TEXT BLOCK
******

I know I’m all blah, blah, blah about mindset. But that’s because for a long time I didn’t realize how much it matters. Or how much control I had over my moods. Or how much knowing this stuff could change my life. You can shift your mindset. Your day-to-day mindset as well as your big-picture mindset. It’s all about making mindset shifts…
When you’re in a crappy mood it can feel really hard to do and if you’re in a really crappy mood you might get stuck in a loop of apathy and not care enough to try. But I promise that with practice it gets easier. You get better at it and you find what works for you and you figure it out.
Sometimes we have to pretend to shift- say when we have to show up at work or at a social function or for our kids or to be there for our loved ones. So we pretend that we’re not in this crappy place and sometimes, lo and behold, we get out of the crappy place.
It’s a miracle.
So how do we do that on our own? For ourselves? When we aren’t forced to?
It can be a little harder but it can be done.

******

RECORD EXTRACTS
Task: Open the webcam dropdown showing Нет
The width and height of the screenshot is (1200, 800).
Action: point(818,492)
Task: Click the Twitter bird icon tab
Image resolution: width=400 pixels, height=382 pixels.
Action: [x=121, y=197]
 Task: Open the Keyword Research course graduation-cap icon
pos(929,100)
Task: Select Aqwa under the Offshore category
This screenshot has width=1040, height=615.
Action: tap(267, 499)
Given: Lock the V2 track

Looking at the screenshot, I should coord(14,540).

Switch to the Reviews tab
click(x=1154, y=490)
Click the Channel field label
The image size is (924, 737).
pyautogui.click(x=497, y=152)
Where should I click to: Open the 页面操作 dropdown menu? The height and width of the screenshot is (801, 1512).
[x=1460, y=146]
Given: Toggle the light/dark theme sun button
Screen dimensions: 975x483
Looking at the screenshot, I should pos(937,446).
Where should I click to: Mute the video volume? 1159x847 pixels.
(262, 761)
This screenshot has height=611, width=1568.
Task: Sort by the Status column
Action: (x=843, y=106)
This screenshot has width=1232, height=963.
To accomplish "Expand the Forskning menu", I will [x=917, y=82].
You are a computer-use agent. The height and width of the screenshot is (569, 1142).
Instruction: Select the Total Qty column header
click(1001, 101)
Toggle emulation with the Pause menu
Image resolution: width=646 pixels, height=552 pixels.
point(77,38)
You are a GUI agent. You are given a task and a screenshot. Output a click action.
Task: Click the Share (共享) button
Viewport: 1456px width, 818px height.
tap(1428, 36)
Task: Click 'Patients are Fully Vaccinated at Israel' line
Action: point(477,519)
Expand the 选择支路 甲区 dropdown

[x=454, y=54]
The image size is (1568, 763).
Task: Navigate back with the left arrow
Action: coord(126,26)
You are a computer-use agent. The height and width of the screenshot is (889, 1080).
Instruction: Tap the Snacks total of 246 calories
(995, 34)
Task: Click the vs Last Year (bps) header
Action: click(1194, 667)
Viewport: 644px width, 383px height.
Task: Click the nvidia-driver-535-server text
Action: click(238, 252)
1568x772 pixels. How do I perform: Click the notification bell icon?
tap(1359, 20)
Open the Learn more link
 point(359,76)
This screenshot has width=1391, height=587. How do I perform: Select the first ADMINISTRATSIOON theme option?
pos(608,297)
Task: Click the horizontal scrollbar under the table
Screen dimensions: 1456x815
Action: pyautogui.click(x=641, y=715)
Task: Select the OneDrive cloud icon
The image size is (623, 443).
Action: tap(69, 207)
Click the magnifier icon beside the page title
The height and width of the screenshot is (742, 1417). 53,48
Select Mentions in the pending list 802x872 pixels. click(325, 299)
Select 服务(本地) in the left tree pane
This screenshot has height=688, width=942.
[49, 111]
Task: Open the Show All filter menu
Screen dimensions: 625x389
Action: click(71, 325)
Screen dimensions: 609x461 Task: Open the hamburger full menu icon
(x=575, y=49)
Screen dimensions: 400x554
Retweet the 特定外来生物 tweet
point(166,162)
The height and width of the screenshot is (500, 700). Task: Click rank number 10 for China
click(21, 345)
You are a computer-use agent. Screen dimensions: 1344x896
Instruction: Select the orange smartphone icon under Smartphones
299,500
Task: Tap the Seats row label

******

PROBLEMS AND TASKS
**1.** Print the part of the passage about mindset that opens with the words containing "I know I’m all" and closes with "the crappy place.".
**2.** Proceed with the passage about mindset from where it stops, after the material.

TASK-BY-TASK ANSWERS
**1.**
I know I’m all blah, blah, blah about mindset. But that’s because for a long time I didn’t realize how much it matters. Or how much control I had over my moods. Or how much knowing this stuff could change my life. You can shift your mindset. Your day-to-day mindset as well as your big-picture mindset. It’s all about making mindset shifts…
When you’re in a crappy mood it can feel really hard to do and if you’re in a really crappy mood you might get stuck in a loop of apathy and not care enough to try. But I promise that with practice it gets easier. You get better at it and you find what works for you and you figure it out.
Sometimes we have to pretend to shift- say when we have to show up at work or at a social function or for our kids or to be there for our loved ones. So we pretend that we’re not in this crappy place and sometimes, lo and behold, we get out of the crappy place.

**2.**
How to do your own mindset shift…
♥ Tap into that inner part of you that is striving- to be happier, to feel less stress, just to feel better. Or just wanting to feel not-like-this.
♥ Consciously remind yourself that you are in control. You can pick new things to think about; you can think about things in a different light.
♥ Think about reasons to shift your mindset…you’ll have a better day. You’ll be a kinder person to those around you. Your current mindset feels like shit.
♥ Realize that wallowing and stewing in misery are no good for anyone. What good will staying there do?
♥ Think happier thoughts. And this might sound too Pollyanna for you, but it works. It’s hard to feel negative feelings and positive feelings at the same time.
Specific happy thoughts…
So bring to mind things that bring you joy- and be specific. Don’t just think “my son’s smile” think “my son’s sweet little gap-toothed smile when he’s laughing and telling me about what happened at the sink in his classroom yesterday.” Picture it in your mind; bring up a memory.
Pissed off at someone? Think about something endearing about them.
Anxious about driving in traffic? Think about the last time you came home from this trip and how good it felt to get into your warm house and put on your pajamas. Picture yourself arriving home in detail.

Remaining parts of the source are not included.